Mike Xia, CEO of Anvil Robotics, on humanoid vs. non-humanoid robots

Interview
They own the brain part of the stack and want to provide that brain to people
Analyzed 3 sources

The real prize in physical AI is becoming the default model layer that every robot application company builds on. In practice, that means training a general policy that can take in camera feeds, eventually force and tactile data too, and output robot actions, then selling that capability to teams that do not want to build core learning systems themselves. The model company owns the shared intelligence layer, while customers handle deployment, workflow fit, and customer specific data collection.

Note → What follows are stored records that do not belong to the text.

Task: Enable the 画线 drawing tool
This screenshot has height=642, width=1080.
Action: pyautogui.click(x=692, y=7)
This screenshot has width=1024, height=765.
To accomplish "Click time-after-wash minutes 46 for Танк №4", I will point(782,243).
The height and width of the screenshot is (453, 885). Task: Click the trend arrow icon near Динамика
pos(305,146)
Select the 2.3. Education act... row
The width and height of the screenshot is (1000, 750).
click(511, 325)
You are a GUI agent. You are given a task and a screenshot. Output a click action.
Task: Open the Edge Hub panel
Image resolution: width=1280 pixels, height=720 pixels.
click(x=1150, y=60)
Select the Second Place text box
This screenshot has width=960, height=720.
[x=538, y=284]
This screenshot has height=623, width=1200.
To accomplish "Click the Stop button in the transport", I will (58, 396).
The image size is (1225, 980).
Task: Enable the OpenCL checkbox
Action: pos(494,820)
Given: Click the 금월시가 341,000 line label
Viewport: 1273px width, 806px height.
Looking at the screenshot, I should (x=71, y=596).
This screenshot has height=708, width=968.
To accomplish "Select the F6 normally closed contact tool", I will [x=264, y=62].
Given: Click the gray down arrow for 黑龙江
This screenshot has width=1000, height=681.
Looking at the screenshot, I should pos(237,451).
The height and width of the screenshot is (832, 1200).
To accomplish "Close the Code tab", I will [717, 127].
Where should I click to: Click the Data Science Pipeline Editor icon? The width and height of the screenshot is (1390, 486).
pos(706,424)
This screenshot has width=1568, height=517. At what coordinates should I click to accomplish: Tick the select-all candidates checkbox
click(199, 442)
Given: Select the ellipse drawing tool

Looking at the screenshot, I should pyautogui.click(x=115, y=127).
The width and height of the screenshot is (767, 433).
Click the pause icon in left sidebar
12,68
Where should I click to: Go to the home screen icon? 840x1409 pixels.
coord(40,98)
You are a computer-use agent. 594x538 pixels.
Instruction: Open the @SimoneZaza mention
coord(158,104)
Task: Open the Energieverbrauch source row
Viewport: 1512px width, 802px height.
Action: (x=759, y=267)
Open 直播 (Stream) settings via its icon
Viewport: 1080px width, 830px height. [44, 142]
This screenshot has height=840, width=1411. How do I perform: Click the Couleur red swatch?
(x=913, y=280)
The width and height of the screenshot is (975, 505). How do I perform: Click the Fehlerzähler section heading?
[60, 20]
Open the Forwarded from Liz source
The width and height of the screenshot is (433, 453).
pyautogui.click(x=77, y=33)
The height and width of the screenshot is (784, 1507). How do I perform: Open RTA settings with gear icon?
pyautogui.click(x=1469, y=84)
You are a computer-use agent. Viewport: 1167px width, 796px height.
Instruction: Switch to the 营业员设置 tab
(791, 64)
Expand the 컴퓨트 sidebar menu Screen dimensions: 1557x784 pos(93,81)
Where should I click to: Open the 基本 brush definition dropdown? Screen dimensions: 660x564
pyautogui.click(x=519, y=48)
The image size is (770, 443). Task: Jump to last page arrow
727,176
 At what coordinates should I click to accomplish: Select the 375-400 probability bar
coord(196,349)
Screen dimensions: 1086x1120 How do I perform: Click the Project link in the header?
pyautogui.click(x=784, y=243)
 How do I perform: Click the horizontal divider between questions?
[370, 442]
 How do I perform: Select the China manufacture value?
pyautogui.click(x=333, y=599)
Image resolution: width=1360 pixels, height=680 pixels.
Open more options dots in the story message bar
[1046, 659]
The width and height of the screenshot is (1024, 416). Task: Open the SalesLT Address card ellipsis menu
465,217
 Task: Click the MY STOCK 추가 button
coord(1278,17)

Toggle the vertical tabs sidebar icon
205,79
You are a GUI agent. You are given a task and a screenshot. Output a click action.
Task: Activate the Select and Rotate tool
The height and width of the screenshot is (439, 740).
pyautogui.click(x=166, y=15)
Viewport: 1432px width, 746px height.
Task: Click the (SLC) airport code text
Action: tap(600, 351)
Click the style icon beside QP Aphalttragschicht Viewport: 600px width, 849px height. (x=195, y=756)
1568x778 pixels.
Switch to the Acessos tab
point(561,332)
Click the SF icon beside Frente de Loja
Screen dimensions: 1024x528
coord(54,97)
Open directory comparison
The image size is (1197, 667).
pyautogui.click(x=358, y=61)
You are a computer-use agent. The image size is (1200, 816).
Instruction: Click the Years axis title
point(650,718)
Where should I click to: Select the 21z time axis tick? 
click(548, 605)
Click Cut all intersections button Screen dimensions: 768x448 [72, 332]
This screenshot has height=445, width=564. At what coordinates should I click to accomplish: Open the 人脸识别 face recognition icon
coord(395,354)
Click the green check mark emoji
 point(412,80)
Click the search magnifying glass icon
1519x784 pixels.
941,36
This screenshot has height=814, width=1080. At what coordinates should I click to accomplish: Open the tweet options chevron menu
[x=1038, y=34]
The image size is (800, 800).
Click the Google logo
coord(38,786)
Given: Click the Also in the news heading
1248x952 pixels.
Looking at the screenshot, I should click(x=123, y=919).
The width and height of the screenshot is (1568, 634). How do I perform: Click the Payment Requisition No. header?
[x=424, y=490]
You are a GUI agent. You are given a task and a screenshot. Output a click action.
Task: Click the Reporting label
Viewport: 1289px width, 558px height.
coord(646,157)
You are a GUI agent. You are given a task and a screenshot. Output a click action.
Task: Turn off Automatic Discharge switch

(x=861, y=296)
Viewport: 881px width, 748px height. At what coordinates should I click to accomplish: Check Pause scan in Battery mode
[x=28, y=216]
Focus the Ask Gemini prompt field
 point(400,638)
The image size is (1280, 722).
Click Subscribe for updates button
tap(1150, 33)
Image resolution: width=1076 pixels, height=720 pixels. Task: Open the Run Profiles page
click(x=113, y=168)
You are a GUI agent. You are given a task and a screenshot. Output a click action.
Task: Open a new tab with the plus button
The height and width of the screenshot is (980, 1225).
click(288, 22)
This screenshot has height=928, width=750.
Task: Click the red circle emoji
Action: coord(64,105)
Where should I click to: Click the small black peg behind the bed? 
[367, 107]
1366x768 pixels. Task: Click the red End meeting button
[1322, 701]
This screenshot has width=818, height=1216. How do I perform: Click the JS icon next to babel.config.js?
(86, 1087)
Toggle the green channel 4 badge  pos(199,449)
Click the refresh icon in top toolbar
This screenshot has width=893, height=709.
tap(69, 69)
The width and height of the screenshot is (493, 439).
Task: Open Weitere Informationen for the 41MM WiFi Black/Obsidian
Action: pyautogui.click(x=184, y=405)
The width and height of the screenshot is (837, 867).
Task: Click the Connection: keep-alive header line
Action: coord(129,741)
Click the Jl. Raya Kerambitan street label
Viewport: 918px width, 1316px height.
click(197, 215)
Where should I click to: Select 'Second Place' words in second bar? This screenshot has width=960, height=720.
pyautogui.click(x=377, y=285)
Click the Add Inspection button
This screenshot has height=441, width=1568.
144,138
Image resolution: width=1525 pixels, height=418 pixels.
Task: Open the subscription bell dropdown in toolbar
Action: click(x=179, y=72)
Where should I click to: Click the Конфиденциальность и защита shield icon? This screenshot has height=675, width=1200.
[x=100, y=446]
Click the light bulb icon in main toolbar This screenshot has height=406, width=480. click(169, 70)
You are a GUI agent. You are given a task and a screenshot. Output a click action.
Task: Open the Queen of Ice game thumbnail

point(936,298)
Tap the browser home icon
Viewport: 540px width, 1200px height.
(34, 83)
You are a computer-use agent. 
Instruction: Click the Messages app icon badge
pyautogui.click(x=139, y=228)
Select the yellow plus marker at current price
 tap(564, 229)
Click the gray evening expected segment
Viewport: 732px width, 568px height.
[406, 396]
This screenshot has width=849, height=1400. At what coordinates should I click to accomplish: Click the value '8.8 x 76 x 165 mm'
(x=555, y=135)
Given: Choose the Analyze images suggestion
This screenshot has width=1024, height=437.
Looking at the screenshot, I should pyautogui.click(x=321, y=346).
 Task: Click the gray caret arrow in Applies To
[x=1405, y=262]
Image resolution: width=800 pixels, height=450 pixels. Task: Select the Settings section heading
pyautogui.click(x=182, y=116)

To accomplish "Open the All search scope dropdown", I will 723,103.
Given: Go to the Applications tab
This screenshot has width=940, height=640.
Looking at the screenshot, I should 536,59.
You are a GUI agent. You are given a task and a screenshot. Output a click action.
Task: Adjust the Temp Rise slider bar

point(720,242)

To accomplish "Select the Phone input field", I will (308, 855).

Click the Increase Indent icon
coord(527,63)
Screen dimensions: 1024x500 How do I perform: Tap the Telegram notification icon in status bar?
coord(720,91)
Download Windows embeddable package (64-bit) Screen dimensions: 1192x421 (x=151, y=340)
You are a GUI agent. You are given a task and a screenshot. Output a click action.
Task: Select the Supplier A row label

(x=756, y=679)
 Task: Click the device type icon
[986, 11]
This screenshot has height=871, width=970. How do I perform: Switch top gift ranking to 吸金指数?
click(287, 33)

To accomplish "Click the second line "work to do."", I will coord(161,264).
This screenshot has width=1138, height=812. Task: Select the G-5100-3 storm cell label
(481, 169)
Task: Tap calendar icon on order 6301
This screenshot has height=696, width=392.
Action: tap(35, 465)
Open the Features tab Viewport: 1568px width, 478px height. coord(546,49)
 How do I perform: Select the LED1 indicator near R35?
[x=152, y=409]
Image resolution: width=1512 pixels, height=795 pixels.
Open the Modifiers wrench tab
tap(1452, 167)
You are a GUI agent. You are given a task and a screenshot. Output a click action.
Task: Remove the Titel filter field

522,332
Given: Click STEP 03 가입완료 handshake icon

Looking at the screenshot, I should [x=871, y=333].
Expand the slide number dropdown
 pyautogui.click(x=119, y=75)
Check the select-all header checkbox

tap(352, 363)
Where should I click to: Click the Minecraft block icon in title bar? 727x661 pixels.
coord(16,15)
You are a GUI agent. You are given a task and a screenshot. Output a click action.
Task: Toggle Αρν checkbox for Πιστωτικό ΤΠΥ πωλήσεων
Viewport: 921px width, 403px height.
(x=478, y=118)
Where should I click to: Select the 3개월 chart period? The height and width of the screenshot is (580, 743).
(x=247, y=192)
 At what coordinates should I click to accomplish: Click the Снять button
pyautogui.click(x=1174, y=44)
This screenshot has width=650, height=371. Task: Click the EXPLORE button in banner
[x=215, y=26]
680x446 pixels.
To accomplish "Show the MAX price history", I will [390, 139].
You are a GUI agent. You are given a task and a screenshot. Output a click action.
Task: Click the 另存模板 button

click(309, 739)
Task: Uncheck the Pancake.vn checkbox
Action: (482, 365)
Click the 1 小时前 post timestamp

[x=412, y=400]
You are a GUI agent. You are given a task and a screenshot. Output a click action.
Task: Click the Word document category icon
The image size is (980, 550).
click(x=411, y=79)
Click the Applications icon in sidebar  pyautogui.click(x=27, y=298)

  • The stack is splitting into three jobs. Foundation model companies build reusable control models. Hardware providers supply robot bodies, sensors, and control infrastructure. Solutions companies combine both into a working product for a warehouse, factory, or kitchen, then integrate with the customer’s real workflow.
  • Owning the brain does not mean owning the customer. The company with the deployment often wins the relationship because it collects failure cases on site, tunes the system for a narrow task, and pushes performance from mostly works to reliable enough for production.
  • This looks a lot like the LLM market structure. A small number of model builders sit underneath a larger set of application companies, even when the base model is general. In robotics, that pattern is stronger because each deployment also needs physical setup, safety tuning, teleoperation, and site specific integration.

Over the next few years, the most valuable brain providers will be the ones that turn multimodal robot data into a standard developer layer for manipulation. As force and tactile sensing get cheaper and easier to integrate, the model layer should consolidate around a few suppliers, while many more vertical application companies grow on top of them.